Los minutos pasaban, la bandeja comenzaba a hacer ebullición, el agua se alborotaba, igual que mi corazón temeroso, con el choque de moléculas ardientes, enloquecidas por el calor. Y el verdugo apagaba la flama. Había llegado la hora. La sentencia ha sido dictada, señor Juez.

Hacia 1946, la cristalería Chance Brothers and Company, en Birmingham, comenzó a producir en masa la primera jeringa de vidrio con piezas intercambiables.

El paredón

Con una sonrisa dulce, Madrina armaba metódicamente la jeringa, atornillando la aguja, como si ensamblara las piezas del fusil y calara la bayoneta, mientras yo esperaba en el patíbulo, fumando mi último cigarrillo. 

Con silencio ritual, limaba el cuello de la ampolleta y la quebraba con un sonido seco y macabro. Extraía el líquido con la jeringa y luego lo vaciaba adentro de un frasquito que tenía polvo blanco. 

Sin extraer la aguja, hacía la mezcla con movimientos de agitación expertos. Yo miraba el procedimiento hipnotizado o, mejor dicho, paralizado por el pavor.

Entonces me invitaba a pasar a la sala, a la que llegaba en tres pasos, sumergiéndome en una caldera del averno.

Se sentaba y yo me bajaba el pantalón a media asta. Y me recostaba sobre sus piernas, como si me fuera a dar de nalgadas. Pero en realidad estaba a punto de efectuar la punción.

Me preguntaba por qué no me ponían la inyección en el brazo o el hombro. Me parecían métodos más adultos y formales, a diferencia del acostumbrado procedimiento, que al dolor le agregaba la vergüenza. Había un gran ventanal que daba a la calle y yo pedía tímidamente que cerraran la cortina, para no exhibir mi pequeño trasero que había quedado expuesto. Hacía lo que fuera para ganar tiempo.

Con el algodón, la señora me limpiaba el punto exacto donde descargaría la aguja y, como si fuera una rutina, en el último segundo le pedía: Péreme, péreme, péreme. ¿No me va a doler? Y me respondía con mucha paciencia y dulzura: No mijito, la aguja es muy delgadita. Y ¡zas!, sentía el terrible piquete, y cómo el glúteo se me entumecía, irrigado por la sustancia que me regresaría el vigor y la fortaleza.

Ya, es todo, me decía tranquilizándome, y yo sentía un alivio enorme. El temible momento había pasado. Habían terminado los sufrimientos de este mundo. En adelante, el futuro sería maravilloso. 

Como tuve buena salud de niño, igual que todos los chicos de mi generación, me enfermaba poco, algo así como una vez por año, de modo que no volvería a pasar por la casa de Madrina hasta dentro de mucho tiempo.

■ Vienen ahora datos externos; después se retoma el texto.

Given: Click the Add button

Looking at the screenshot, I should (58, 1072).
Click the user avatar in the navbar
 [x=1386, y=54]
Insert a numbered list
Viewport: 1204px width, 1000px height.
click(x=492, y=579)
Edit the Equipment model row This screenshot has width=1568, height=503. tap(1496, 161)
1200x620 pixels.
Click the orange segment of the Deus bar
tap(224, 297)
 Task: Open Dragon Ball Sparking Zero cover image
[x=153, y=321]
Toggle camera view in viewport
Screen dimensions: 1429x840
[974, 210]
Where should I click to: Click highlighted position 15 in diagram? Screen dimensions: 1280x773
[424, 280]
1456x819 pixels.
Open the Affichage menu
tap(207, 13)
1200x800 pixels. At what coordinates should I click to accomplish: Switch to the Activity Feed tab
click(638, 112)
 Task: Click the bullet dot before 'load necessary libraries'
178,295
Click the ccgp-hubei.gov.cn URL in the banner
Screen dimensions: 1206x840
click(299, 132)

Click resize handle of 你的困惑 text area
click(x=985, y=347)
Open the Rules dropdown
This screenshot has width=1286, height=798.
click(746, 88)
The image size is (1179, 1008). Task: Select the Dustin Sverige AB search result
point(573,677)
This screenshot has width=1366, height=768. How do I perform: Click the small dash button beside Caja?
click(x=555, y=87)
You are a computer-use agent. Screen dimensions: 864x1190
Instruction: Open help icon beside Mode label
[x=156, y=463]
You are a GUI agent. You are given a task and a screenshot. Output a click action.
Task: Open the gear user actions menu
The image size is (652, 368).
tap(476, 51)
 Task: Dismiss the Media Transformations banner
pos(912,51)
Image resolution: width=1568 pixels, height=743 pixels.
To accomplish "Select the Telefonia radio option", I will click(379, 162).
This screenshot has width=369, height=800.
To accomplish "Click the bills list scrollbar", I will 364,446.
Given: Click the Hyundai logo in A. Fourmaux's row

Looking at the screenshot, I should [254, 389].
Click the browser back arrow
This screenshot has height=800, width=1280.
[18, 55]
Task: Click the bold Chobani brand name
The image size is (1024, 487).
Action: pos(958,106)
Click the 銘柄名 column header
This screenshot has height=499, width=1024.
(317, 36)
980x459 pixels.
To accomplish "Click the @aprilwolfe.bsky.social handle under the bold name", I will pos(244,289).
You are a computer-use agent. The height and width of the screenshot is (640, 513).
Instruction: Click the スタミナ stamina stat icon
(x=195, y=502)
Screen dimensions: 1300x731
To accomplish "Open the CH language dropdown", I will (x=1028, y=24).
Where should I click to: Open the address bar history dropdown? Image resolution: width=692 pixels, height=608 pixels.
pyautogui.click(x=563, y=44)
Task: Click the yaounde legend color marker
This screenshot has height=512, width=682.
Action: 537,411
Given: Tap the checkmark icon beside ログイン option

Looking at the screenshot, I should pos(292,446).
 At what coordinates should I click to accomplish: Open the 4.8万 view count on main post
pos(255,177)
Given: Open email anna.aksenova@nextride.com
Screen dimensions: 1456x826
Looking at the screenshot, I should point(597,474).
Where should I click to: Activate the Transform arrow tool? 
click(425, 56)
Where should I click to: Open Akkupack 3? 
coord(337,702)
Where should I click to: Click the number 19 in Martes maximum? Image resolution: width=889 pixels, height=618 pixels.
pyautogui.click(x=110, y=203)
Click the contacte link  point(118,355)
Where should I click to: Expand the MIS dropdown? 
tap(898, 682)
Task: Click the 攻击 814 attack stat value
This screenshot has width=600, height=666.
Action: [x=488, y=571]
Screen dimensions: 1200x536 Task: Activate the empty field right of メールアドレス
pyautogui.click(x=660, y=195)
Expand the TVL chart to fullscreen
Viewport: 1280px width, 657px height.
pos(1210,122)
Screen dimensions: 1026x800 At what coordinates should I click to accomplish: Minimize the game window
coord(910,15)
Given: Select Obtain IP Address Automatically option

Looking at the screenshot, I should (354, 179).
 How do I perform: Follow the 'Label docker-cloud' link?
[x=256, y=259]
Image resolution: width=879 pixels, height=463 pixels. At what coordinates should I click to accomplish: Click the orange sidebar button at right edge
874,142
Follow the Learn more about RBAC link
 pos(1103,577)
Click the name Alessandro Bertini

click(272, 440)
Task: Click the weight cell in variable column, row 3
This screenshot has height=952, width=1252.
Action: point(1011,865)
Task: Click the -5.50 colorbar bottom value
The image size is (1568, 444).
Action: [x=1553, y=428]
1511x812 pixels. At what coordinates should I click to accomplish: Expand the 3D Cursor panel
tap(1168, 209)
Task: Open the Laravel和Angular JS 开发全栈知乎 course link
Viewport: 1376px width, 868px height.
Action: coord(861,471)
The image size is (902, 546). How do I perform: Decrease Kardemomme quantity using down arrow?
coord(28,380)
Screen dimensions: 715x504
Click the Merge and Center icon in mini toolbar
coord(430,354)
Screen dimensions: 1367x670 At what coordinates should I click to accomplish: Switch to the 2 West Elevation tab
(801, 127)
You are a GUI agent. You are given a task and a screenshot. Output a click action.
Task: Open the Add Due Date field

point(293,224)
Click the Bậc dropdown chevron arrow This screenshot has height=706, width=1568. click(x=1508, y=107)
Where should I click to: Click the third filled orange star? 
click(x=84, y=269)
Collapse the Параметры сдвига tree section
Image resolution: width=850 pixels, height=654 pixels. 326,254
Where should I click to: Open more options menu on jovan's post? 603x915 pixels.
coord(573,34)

Ahora recuerdo que las inyecciones aquellas eran dolorosas, porque la aguja que usaba la señora con niños era la misma que para los grandes. Ahora veo que también las hay pequeñas y delgadas, que casi ni se sienten. En esos años, la medida era estándar.

Como dice García Márquez, la ciencia médica siempre llega tarde.